Fee paid previously with preliminary materials.
Fee computed on table in exhibit required by Item 25(b) per Exchange Act Rules 14a-6(i) (1) and 0-11.
SUPPLEMENT TO THE PROXY STATEMENT
FOR THE 2025 ANNUAL MEETING OF STOCKHOLDERS
TO BE HELD JUNE 13, 2025
The following information supplements and amends the proxy statement (the “Proxy Statement”) of United Parks & Resorts Inc. (the “Company”) furnished to stockholders of the Company in connection with the solicitation of proxies by the Board of Directors of the Company for the 2025 Annual Meeting of Stockholders and any adjournment or postponement thereof (the “Annual Meeting”). Capitalized terms used in this supplement to the Proxy Statement (this “Supplement”) and not otherwise defined have the meaning given to them in the Proxy Statement. This Supplement is being filed with the Securities and Exchange Commission and being made available to stockholders on June 6, 2025.
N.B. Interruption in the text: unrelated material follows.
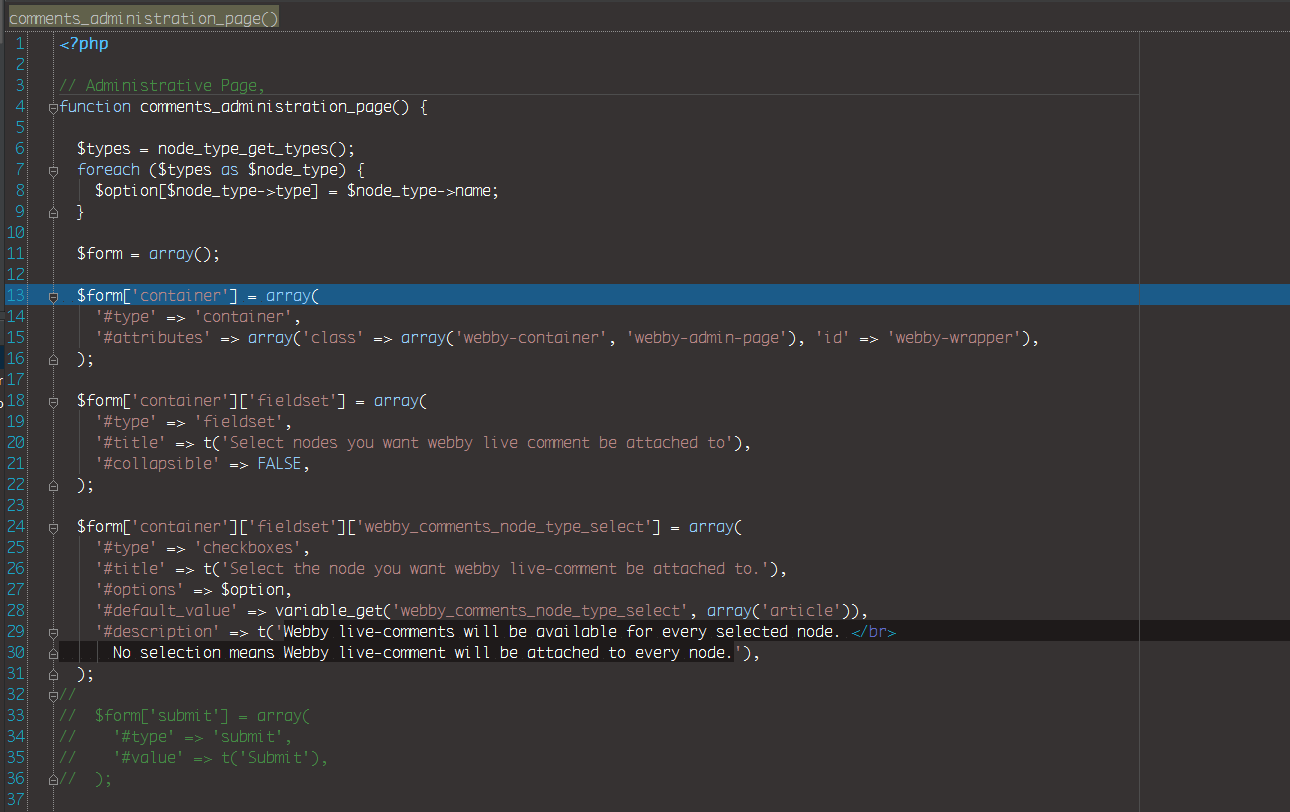
Task: Collapse the #description wrapped-line fold
Action: pyautogui.click(x=52, y=631)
This Supplement is being filed in order to: (1) include the United Parks & Resorts Inc. 2025 Omnibus Incentive Plan (the “Plan”) as Annex A to the Proxy Statement, and (2) to provide the United Parks & Resorts Securities Trading Policy (the “Trading Policy”) as Annex B to the Proxy Statement. The Plan was inadvertently omitted from the filing of the Proxy Statement on April 30, 2025. Except as specifically set forth herein, this Supplement does not otherwise modify or update any other disclosures presented in the Proxy Statement.
THE PROXY STATEMENT CONTAINS IMPORTANT ADDITIONAL INFORMATION AND THIS SUPPLEMENT SHOULD BE READ IN CONJUNCTION WITH THE PROXY STATEMENT.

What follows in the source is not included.